**What you need to do:** Exactly as they appear below, repeat the lines from the one with "Instruction: Turn off the location ON toggle" through the one with "Expand Show details", and no others.

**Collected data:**

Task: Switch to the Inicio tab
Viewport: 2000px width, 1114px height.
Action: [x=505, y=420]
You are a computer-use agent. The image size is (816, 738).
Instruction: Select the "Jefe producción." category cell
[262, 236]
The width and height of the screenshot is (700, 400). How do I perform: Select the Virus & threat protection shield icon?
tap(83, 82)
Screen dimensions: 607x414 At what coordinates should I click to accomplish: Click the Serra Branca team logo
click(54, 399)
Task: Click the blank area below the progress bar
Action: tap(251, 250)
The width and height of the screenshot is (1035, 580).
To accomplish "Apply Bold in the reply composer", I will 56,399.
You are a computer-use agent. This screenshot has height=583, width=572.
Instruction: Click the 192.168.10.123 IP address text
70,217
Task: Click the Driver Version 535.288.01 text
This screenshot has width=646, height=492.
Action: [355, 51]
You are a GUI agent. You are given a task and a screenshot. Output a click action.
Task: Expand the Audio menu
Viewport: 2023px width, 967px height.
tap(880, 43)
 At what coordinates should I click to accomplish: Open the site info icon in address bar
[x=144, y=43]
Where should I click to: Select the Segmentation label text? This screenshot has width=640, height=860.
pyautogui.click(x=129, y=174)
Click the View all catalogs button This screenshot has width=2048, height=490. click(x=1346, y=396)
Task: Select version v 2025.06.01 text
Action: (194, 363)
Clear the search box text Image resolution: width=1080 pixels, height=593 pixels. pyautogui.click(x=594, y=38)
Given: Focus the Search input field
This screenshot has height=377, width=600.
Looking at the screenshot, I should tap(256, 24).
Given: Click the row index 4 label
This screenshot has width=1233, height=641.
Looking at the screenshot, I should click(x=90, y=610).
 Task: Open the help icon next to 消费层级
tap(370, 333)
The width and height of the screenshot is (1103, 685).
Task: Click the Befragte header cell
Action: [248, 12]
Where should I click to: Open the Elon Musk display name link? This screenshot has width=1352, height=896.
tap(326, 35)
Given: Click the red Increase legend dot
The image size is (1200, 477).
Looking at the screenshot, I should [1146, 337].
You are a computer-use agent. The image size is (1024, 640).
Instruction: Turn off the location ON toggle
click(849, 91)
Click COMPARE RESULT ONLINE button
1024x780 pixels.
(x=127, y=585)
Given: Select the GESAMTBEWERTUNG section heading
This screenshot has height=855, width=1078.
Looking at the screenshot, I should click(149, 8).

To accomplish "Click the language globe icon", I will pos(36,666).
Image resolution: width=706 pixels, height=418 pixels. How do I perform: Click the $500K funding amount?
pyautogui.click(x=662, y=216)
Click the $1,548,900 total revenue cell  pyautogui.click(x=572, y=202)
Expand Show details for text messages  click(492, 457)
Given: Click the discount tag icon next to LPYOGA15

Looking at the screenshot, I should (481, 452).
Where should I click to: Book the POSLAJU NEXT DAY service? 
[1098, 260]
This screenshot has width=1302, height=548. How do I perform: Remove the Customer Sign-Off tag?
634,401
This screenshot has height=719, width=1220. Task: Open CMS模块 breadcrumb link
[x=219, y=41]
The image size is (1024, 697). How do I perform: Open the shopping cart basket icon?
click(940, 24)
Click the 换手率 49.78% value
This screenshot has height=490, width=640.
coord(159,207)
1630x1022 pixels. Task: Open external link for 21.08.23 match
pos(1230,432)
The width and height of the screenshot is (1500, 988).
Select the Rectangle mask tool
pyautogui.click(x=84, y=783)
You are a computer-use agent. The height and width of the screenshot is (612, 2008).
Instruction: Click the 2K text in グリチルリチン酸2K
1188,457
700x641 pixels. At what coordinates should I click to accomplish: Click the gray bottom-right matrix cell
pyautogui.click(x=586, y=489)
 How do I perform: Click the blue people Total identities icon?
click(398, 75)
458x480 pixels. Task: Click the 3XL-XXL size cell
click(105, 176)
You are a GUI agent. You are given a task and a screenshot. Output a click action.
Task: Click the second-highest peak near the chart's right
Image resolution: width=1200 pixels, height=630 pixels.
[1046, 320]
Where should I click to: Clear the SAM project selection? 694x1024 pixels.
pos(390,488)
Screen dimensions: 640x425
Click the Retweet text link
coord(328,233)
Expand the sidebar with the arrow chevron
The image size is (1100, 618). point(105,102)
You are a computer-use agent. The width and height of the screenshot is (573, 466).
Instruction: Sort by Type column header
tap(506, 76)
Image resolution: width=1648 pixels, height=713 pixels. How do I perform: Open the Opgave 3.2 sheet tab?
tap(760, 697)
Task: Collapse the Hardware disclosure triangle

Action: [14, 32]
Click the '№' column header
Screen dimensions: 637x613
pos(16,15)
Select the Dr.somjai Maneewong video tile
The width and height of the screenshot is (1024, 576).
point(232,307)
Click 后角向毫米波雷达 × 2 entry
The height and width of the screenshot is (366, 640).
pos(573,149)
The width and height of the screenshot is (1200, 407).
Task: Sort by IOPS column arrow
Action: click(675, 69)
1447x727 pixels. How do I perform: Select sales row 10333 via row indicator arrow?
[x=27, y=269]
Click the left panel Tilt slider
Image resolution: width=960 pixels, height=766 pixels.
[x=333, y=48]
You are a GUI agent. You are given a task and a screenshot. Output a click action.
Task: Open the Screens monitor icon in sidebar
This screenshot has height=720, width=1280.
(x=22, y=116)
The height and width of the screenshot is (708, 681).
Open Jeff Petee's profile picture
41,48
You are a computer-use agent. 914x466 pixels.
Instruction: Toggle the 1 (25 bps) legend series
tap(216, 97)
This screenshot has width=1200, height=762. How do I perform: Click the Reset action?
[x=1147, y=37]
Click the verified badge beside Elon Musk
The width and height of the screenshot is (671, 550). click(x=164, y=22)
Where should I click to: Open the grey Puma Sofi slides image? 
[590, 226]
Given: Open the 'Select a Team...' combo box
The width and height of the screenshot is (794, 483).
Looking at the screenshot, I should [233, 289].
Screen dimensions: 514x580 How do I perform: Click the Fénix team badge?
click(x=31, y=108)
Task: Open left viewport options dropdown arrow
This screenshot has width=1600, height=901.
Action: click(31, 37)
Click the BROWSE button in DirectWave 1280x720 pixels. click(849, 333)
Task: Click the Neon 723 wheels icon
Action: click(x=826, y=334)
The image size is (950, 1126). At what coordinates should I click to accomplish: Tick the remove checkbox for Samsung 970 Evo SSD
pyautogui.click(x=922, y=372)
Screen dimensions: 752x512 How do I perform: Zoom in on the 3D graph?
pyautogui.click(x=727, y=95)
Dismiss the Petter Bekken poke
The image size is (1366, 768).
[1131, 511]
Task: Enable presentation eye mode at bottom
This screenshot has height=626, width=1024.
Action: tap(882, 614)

**Written response:**
Instruction: Turn off the location ON toggle
click(849, 91)
Click COMPARE RESULT ONLINE button
1024x780 pixels.
(x=127, y=585)
Given: Select the GESAMTBEWERTUNG section heading
This screenshot has height=855, width=1078.
Looking at the screenshot, I should click(149, 8).

To accomplish "Click the language globe icon", I will pos(36,666).
Image resolution: width=706 pixels, height=418 pixels. How do I perform: Click the $500K funding amount?
pyautogui.click(x=662, y=216)
Click the $1,548,900 total revenue cell  pyautogui.click(x=572, y=202)
Expand Show details for text messages  click(492, 457)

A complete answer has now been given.